淡々とした二人『百合ぽい』
赤木入伽
淡々とした二人
【第一話】
愛の告白と言えば、時にひっそり、時に情熱的にするものと誰もが思いますが、
「……私、好き。蓮奈さんのことが。恋愛的な意味で」
「そうですか。……他に言うべきことは?」
まるで業務連絡のような会話が、この少女二人の告白風景でした。
ちなみに今は学校の教室で昼休みの最中でしたが、あまりに淡々とした会話だったので、この告白イベントに気づいたクラスメイトはいませんでした。
しかも続けてされた会話が、
「……そういえば、代わってもらえる? 来週の図書委員の当番を」
「たしか、火曜日ですよね? ……それならいいですよ」
「……ありがとう。……それじゃ、私は食堂に」
これで会話は終了し、告白をした少女は教室を出ていき、残された少女はお弁当の準備を始めました。
ただ、残された方は、
「了承の返事は、いつまでに済ませればいいかしら?」
そう小さく言いました。
【第二話】
なんだかんだ付き合うことになった秋川蓮奈と原田霧子という少女二人は、とある日曜日にデートすることに。

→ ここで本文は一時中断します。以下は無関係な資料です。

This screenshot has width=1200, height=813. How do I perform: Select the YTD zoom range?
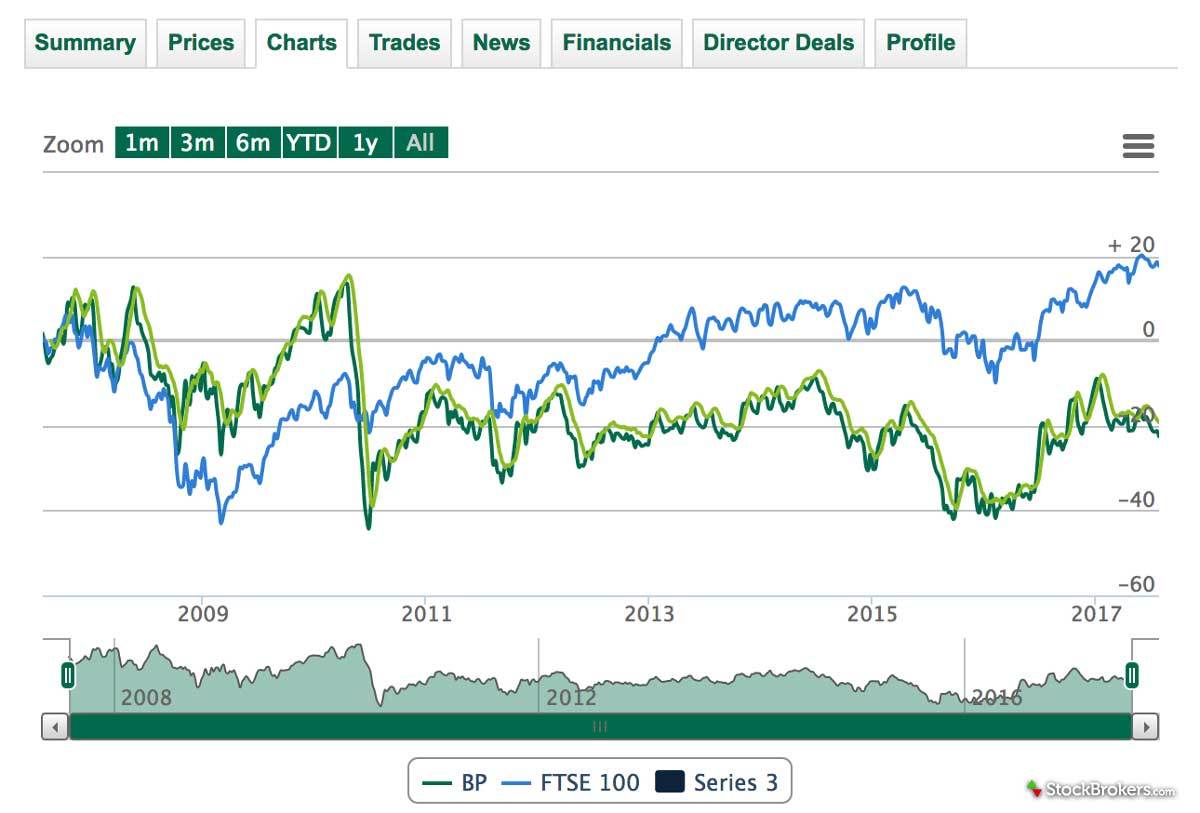coord(310,143)
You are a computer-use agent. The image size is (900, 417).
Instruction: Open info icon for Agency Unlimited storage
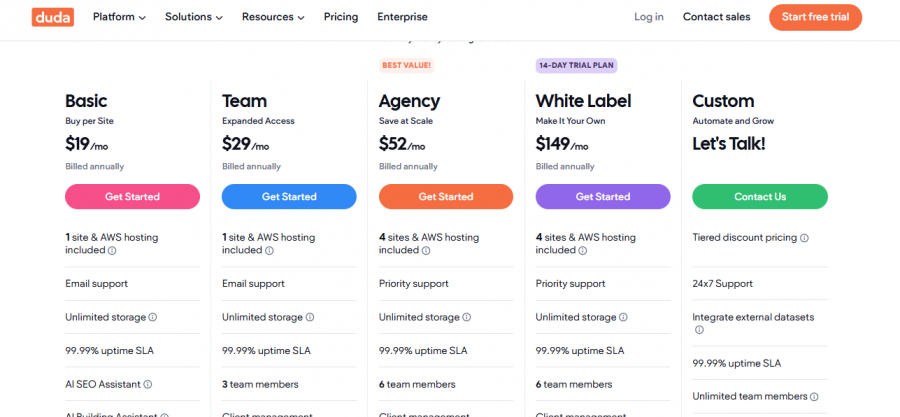[467, 317]
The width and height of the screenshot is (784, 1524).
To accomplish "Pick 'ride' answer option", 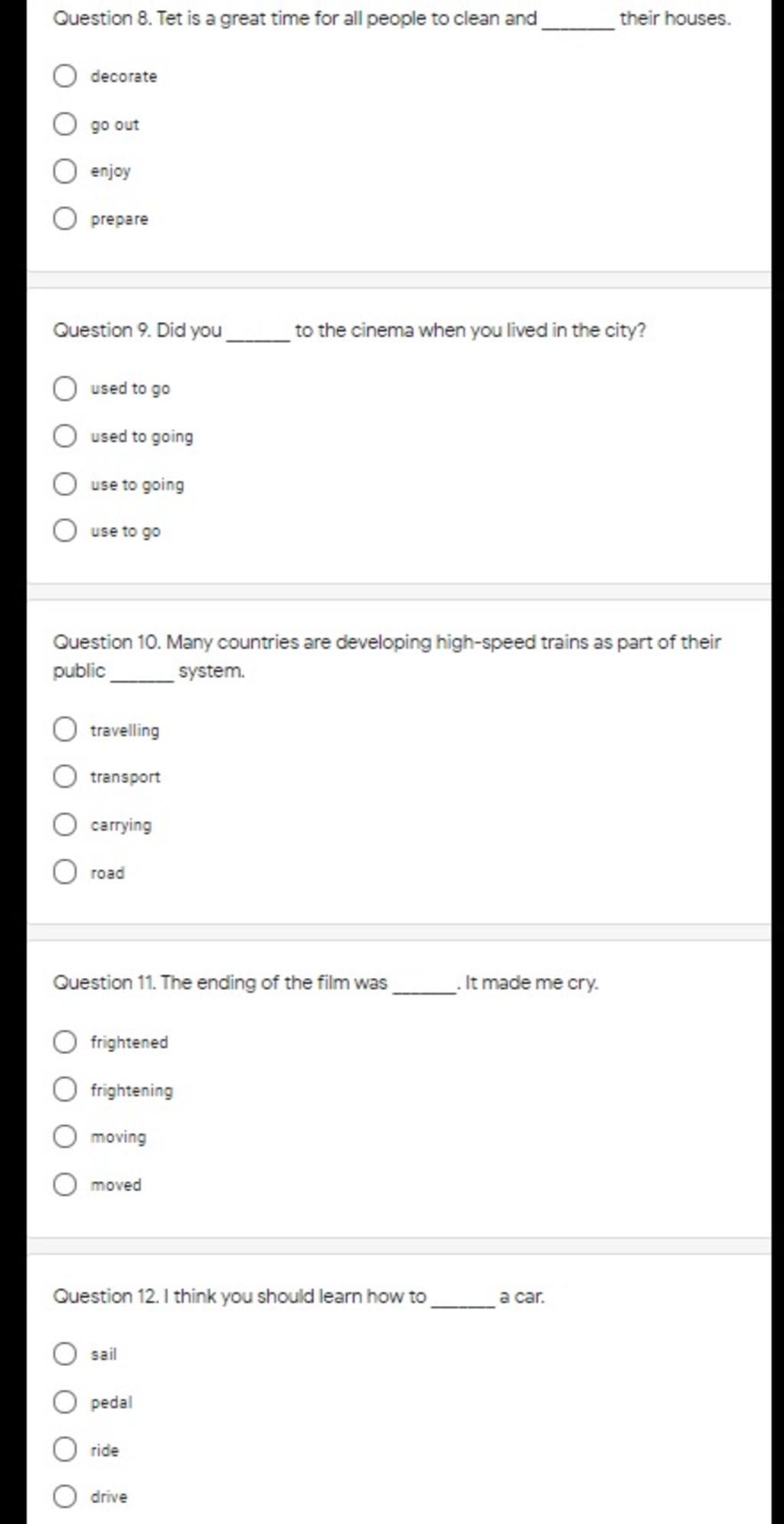I will pyautogui.click(x=65, y=1450).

デートと言えば、時にハメを外し、時に潜熱的にするものと誰もが思いますが、
「霧子さんは……遊びたい場所などの希望はありますか?」
「……別に。しいて言えば、家で寝たい」
二人とも無計画で、ただ淡々と駅前に集合していました。
しかも続けてされた会話が、
「あ……、すみません。財布を忘れてしまったみたいです」
「……じゃあ、家に?」
「そうですね……。帰りますか」
世界最速でデート終了となりました。
ただ、家で寝たいと言い放った霧子が「あー」と思い出したように口を開きます。
「……意味が違うから。寝たいって言っても。……蓮奈さんに膝枕してもらえればいいから」
その言葉に蓮奈は長い長い沈黙をしましたが、やがて「わかりました」と頷きました。
二人は淡々と帰路につき、淡々と手をつなぎました。
【第三話】
「二人が付き合っているって本当?」
ある日の昼休み、秋川蓮奈と原田霧子はクラスメイトに聞かれました。
二人は自分のプライベートを言いふらすタイプではなかったのですが、こういうことは自然と噂が広がるし、こういう質問者も当然のように現れるものです。

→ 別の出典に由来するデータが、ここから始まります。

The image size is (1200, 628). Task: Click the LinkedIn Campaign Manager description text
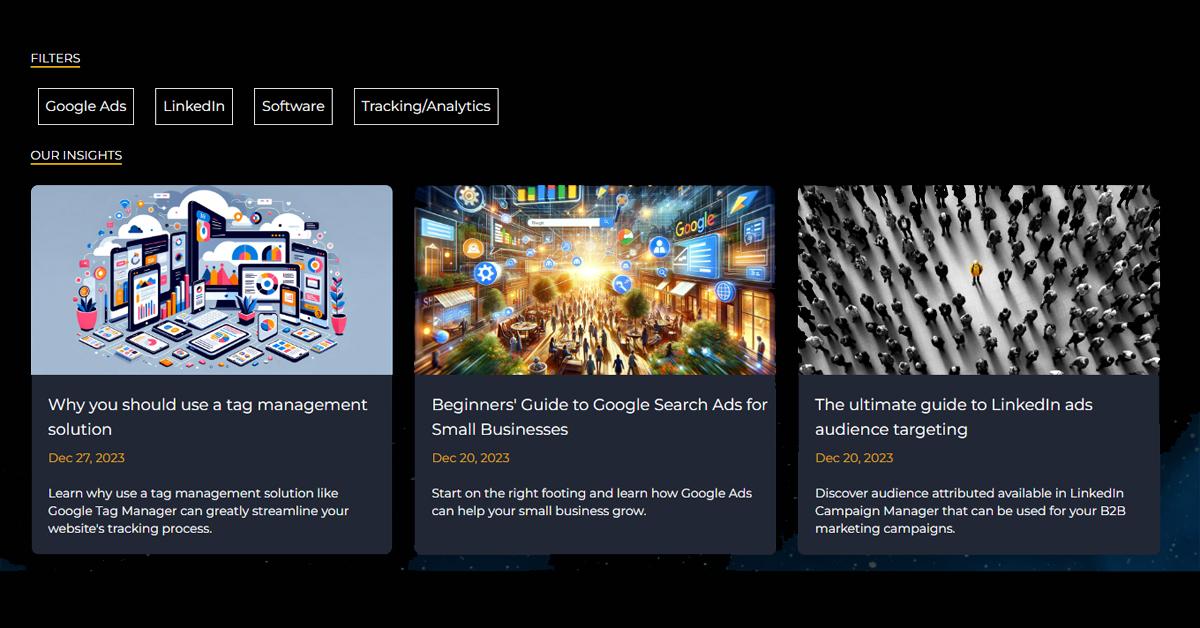[969, 511]
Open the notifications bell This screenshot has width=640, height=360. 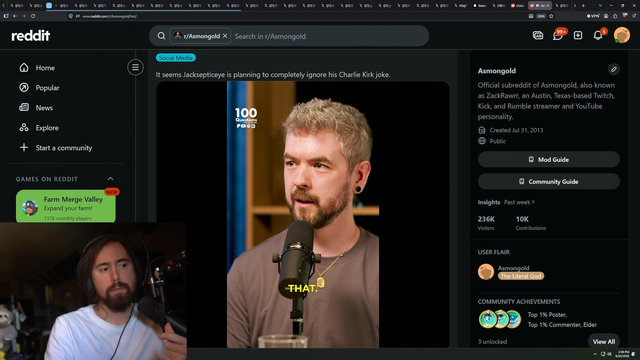click(x=598, y=36)
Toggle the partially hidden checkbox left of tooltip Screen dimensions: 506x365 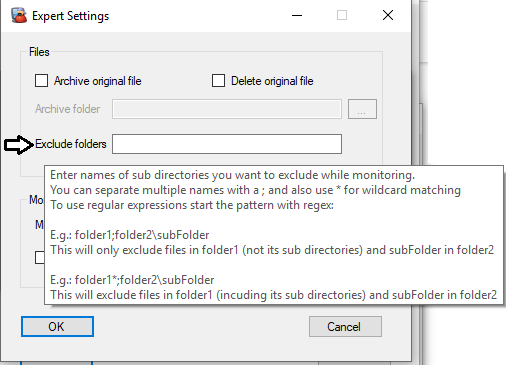[x=40, y=257]
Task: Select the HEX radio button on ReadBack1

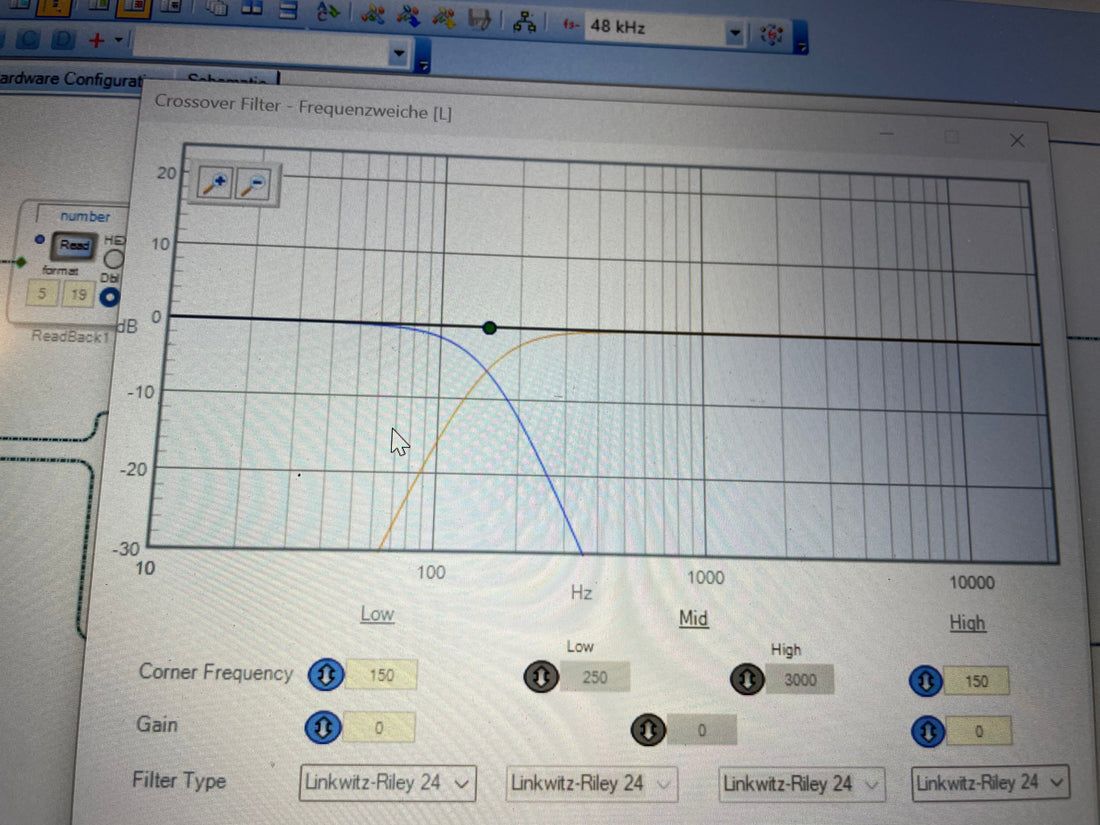Action: point(114,259)
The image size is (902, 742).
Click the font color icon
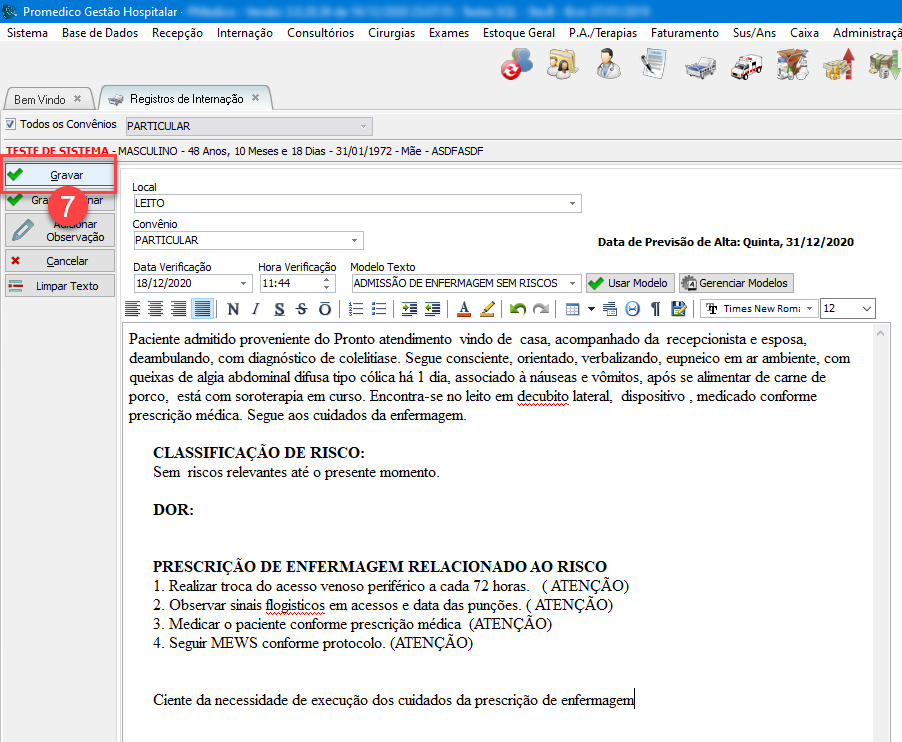(463, 309)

そして聞かれた側は、時に恥ずかしげに、時に自慢げに自分たちの関係性を説明するものと誰もが思いますが、
「……付き合ってない」
「正確に言えば……、二週間前までは恋人関係でしたが、今はただの友人関係になりました」
二人が淡々と答えると、質問者は「あ……、そうなんだ。ごめんね」と罰が悪そうにして去っていきました。
そして残された二人は淡々と目を合わせ、蓮奈が口を開きます。
「ごめん、なさい」
「……別に。……茶化されるのは、私も嫌いだから……。……ただ……」
霧子は蓮奈に耳打ちします。
「……次からは……、キスしたくなっても家まで我慢して」
その言葉に、蓮奈は淡々と頬を染めました。